== Trecho do documento ==
__________
Pode um escritor, mormente no mundo da ficção, trabalhar com certos dados do vulgar. Nada importa, se a sua especulação literária, pela técnica de construção, a graça, o alcance social e humano, insufla no leitor o desejo de rever valores, retificar velhos juízos apriorísticos e redescobrir a alma da sua gente. É o caso singular do Sr. Jorge Amado, de obra tão telúrica e tão universal, exatamente porque nos deu e nos dá páginas em que as rotinas e a inventiva simples do povo “miúdo”, ou os instantâneos do vulgo, se diluem no claro senso poético – um lírico de lugar marcado na Prosa Brasileira... descontraído, engenhoso, baiano.

Mas ia eu dizer a Vossas Excelências que uma forma de avivar meu Termo de Compromisso será resumir o que penso da Instituição quase centenária.
 
Quando me propus aos seus votos, pensei em dobro: na Academia, diretamente – claro; essencialmente, em academia. Explico-me: o que a sensibilidade me apontou não foi apenas uma academia, esta, sediada neste Palácio, presente da França de todos nós; o que vi e a rigor senti foi a Instituição Acadêmica como tal, sua significação no espaço histórico, seu papel, seu espírito.
 
Academia, para mim, tem a força dos símbolos. A própria gala que a singulariza, se já não bastassem a ideia de imortalidade, o toque aristocrático dos seus paramentos, a ousadia, talvez irônica, de uma espada civil, a própria gala, dizia eu, perfaz valores que não se diluem no chá das quintas-feiras, precisamente porque traduzem uma atitude, um gesto de crença na superioridade das inteligências polidas pela Cultura e municiadas pela decisão de defesa da liberdade de ser, de pensar e dizer. E é essa, afinal, a significação da espada sui generis, materialização de um espírito não apenas liberal, senão também vigilante. Desse espírito, há provas de peso e beleza, e dentre elas a mais completa – para não dizer a mais excitante – foi o duelo verbal a que se lançaram aqui mesmo Coelho Neto e Graça Aranha, nos idos de 1924, em torno de tradição e renovação, no campo da criação literária. A Academia Brasileira não mudou substancialmente, mas a divergência que estalou entre os dois maranhenses de talento na pena e sangue na guelra mostrou bem nitidamente que aquela, como a sua tetravó francesa, era uma casa de homens de espírito e, por boa consequência, livres.
__________
== Dados registrados ==
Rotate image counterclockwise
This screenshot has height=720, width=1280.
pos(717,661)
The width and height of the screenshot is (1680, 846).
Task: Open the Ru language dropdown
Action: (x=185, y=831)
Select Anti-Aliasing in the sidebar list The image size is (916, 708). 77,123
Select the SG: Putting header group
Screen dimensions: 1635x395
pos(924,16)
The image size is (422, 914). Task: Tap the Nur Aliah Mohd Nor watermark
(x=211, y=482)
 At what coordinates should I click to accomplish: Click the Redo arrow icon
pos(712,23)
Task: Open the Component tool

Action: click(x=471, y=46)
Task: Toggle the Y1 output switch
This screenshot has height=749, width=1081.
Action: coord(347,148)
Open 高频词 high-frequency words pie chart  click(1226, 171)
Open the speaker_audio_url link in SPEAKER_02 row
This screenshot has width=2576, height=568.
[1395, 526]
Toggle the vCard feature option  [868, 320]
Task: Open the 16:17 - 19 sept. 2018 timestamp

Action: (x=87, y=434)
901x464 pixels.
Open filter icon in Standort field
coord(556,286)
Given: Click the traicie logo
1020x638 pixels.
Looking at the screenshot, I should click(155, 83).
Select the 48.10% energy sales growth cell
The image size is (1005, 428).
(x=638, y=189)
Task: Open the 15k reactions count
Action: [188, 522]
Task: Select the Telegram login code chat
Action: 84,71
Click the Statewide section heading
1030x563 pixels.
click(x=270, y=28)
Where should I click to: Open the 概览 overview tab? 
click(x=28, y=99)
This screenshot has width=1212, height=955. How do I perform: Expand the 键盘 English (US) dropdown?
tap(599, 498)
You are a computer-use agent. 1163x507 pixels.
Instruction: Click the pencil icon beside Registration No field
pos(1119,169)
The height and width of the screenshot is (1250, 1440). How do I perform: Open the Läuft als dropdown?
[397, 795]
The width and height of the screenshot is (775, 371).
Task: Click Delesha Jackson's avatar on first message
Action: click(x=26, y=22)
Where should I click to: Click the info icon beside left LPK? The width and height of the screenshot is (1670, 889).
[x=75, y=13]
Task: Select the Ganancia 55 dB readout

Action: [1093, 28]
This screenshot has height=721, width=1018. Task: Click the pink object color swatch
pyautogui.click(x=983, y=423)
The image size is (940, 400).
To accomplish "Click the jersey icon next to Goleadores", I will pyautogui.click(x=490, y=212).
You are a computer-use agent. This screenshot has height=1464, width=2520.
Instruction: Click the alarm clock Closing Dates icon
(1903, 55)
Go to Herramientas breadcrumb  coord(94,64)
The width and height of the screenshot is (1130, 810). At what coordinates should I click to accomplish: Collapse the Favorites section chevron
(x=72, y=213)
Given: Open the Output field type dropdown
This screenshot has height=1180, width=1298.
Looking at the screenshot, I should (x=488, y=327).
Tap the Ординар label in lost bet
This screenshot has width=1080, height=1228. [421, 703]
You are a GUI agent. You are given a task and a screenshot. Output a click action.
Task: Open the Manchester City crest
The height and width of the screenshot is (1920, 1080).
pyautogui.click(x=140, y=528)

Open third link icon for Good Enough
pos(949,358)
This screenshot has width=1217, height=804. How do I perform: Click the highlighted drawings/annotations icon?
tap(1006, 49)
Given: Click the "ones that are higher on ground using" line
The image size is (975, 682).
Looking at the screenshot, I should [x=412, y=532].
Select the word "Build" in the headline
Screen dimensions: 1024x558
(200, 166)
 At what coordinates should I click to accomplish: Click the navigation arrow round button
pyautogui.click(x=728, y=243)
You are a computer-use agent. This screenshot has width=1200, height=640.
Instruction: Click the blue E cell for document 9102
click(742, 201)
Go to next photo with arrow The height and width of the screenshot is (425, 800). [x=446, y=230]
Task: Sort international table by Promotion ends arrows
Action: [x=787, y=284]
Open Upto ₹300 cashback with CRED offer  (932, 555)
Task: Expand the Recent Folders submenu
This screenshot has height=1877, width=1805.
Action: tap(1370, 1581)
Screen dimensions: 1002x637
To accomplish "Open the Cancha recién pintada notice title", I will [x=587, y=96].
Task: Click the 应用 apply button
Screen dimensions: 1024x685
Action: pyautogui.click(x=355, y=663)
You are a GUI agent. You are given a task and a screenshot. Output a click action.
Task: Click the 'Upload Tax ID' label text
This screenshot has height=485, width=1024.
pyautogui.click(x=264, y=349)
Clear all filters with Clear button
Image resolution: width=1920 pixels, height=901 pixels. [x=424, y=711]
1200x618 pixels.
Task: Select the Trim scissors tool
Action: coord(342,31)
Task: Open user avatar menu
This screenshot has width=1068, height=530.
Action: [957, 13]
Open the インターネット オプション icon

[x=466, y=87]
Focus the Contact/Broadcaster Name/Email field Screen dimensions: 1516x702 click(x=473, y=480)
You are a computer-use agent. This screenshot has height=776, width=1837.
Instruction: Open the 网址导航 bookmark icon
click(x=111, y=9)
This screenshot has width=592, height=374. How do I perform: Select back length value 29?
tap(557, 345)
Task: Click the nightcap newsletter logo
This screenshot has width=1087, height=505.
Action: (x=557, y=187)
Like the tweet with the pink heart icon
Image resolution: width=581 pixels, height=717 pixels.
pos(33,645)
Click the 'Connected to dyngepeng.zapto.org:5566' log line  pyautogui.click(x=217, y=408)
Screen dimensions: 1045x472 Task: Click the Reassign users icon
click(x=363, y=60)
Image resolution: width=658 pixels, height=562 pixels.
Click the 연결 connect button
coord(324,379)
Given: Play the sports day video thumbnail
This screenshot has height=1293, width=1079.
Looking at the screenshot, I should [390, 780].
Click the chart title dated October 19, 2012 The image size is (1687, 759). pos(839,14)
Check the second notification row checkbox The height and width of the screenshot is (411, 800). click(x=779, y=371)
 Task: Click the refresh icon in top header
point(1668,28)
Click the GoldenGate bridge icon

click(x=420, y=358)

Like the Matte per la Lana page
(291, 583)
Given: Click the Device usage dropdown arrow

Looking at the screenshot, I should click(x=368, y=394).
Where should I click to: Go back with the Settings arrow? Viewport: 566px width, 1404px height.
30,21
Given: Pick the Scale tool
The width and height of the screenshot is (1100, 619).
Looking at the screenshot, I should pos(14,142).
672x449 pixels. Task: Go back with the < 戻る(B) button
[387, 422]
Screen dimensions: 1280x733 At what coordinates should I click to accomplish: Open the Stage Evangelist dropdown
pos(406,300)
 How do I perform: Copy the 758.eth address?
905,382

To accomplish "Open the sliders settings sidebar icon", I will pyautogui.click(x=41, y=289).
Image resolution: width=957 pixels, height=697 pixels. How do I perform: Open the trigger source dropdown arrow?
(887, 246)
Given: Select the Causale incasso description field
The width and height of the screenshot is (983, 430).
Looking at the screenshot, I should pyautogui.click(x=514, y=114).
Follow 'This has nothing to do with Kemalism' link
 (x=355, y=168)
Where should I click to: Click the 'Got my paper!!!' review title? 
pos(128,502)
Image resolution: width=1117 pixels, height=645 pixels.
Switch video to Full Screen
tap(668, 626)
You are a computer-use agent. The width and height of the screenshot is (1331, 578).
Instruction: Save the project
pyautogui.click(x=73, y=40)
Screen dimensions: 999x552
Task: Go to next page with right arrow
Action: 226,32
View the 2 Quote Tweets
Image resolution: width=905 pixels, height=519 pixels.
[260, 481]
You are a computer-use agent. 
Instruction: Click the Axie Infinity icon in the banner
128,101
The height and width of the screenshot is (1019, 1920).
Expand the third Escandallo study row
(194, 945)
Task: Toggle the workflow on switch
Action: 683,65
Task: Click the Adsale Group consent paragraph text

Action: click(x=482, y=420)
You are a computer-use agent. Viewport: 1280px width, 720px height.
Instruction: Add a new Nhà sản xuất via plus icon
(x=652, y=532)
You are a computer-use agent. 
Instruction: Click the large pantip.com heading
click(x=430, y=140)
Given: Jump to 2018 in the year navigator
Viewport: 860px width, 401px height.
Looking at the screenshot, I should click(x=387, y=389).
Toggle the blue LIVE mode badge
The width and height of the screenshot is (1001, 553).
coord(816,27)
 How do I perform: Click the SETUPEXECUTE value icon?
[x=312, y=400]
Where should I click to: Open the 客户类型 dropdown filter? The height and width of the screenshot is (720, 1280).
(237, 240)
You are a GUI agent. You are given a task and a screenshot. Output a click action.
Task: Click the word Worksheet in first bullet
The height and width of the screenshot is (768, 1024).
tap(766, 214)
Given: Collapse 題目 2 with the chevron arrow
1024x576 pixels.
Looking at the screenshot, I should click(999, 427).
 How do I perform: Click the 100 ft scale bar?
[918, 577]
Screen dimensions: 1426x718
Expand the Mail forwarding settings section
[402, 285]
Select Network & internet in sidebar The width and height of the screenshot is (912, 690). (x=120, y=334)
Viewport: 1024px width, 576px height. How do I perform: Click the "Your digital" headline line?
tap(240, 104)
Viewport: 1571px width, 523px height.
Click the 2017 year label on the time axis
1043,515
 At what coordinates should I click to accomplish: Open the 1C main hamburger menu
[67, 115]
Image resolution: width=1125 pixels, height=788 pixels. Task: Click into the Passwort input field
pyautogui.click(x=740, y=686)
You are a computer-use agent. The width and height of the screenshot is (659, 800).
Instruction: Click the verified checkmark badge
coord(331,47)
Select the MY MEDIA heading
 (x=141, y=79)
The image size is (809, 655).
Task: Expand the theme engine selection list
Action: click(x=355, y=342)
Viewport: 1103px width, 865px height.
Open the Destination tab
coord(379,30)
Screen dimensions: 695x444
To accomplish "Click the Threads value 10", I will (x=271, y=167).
__________
== Atividades ==
1 - Traduza para o inglês esta frase do trecho sobre a Academia: “Mas ia eu dizer a Vossas Excelências que uma forma de avivar meu Termo de Compromisso será resumir o que penso da Instituição quase centenária.”
2 - Transcreva do trecho tudo o que vai desde “Pode um escritor, mormente” até “descontraído, engenhoso, baiano.”.
Os registros provêm de outra fonte.

== Respostas das atividades ==
1 - But I was going to tell Your Excellencies that one way to bring my Term of Commitment to life will be to summarize what I think of the nearly century-old Institution.

2 -
Pode um escritor, mormente no mundo da ficção, trabalhar com certos dados do vulgar. Nada importa, se a sua especulação literária, pela técnica de construção, a graça, o alcance social e humano, insufla no leitor o desejo de rever valores, retificar velhos juízos apriorísticos e redescobrir a alma da sua gente. É o caso singular do Sr. Jorge Amado, de obra tão telúrica e tão universal, exatamente porque nos deu e nos dá páginas em que as rotinas e a inventiva simples do povo “miúdo”, ou os instantâneos do vulgo, se diluem no claro senso poético – um lírico de lugar marcado na Prosa Brasileira... descontraído, engenhoso, baiano.